Instructions for the task:
Skip every picture. Print each line from the one containing "Where should I" through the end of the records below, word for word.

Exercise data:
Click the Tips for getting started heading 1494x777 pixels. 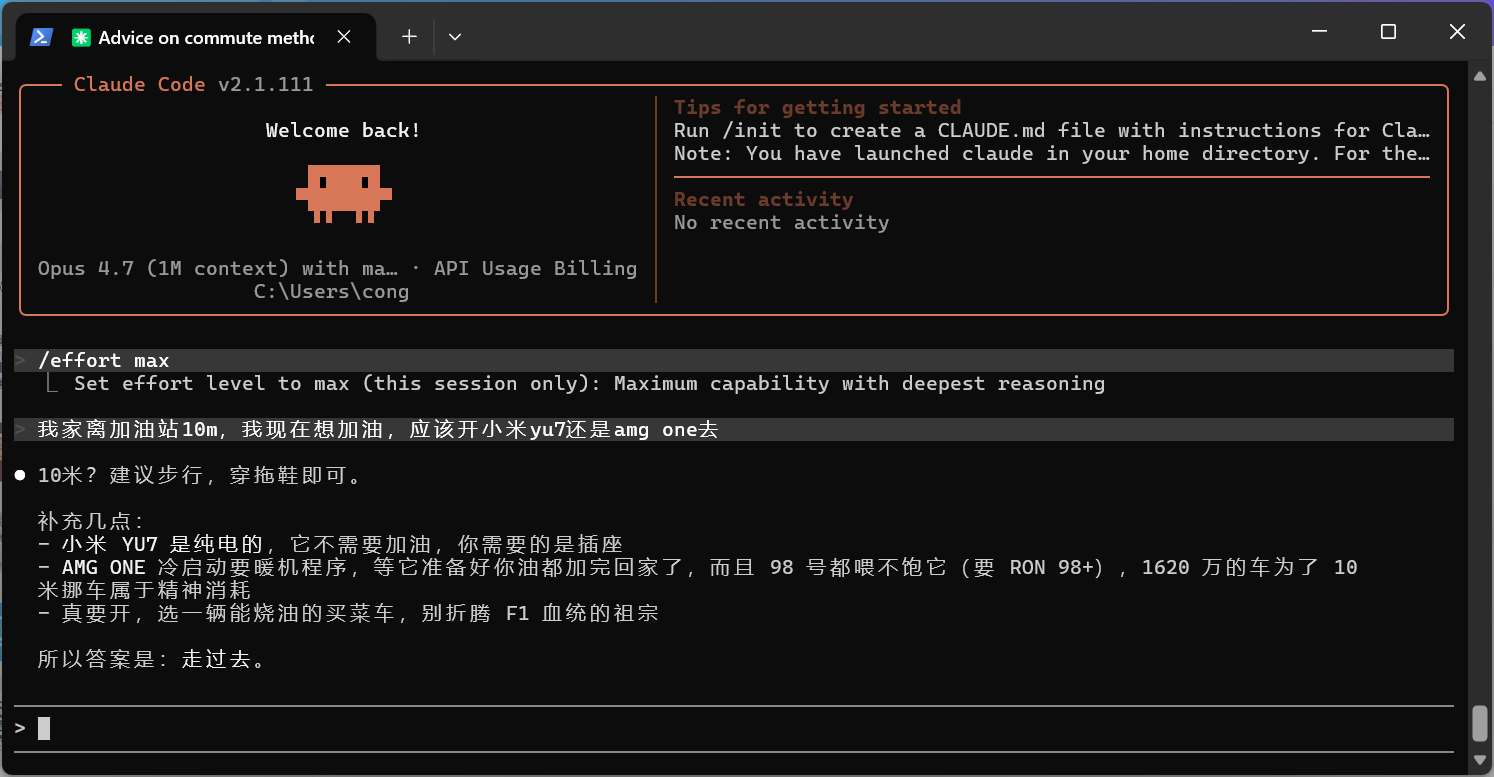pyautogui.click(x=817, y=107)
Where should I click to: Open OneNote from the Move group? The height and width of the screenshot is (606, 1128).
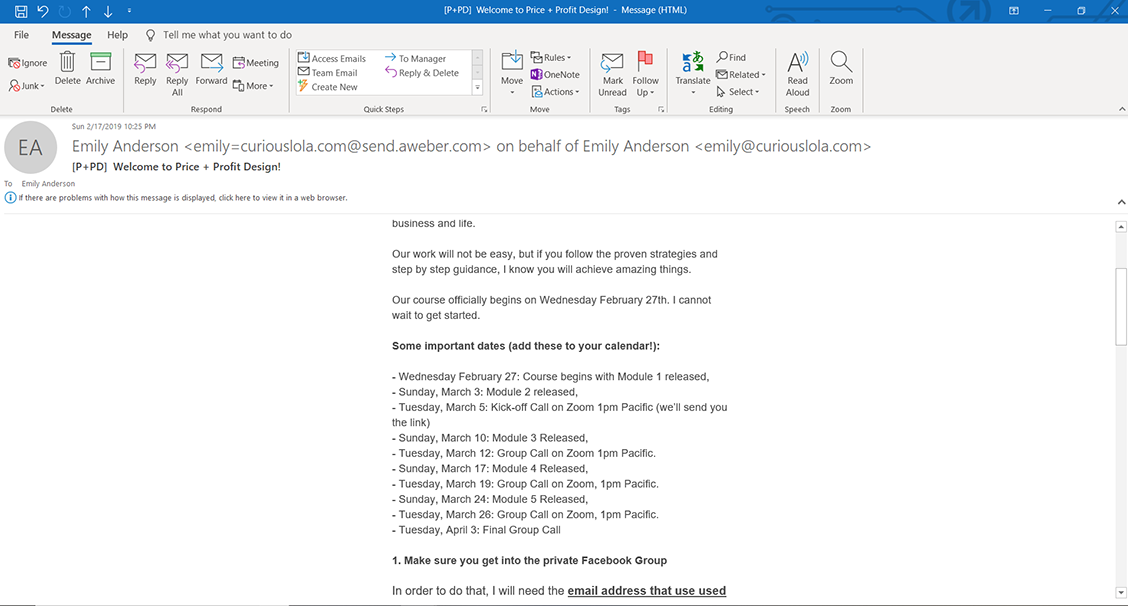coord(555,75)
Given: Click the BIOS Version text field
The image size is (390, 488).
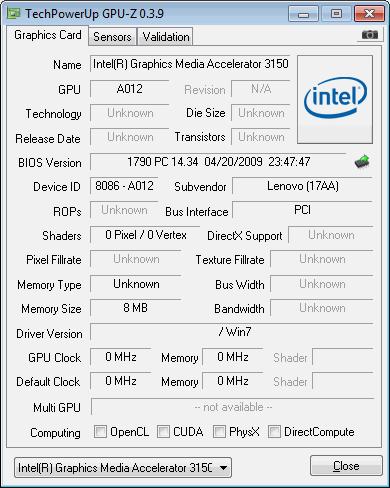Looking at the screenshot, I should 218,162.
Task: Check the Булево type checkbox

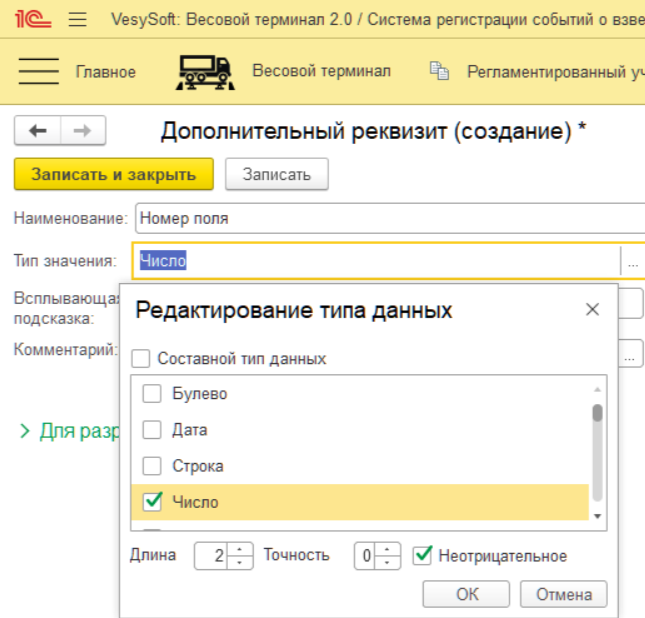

Task solution:
Where should I click to: Open OneNote from the Move group? The height and width of the screenshot is (606, 1128).
coord(555,75)
Given: Click the BIOS Version text field
The image size is (390, 488).
Looking at the screenshot, I should 218,162.
Task: Check the Булево type checkbox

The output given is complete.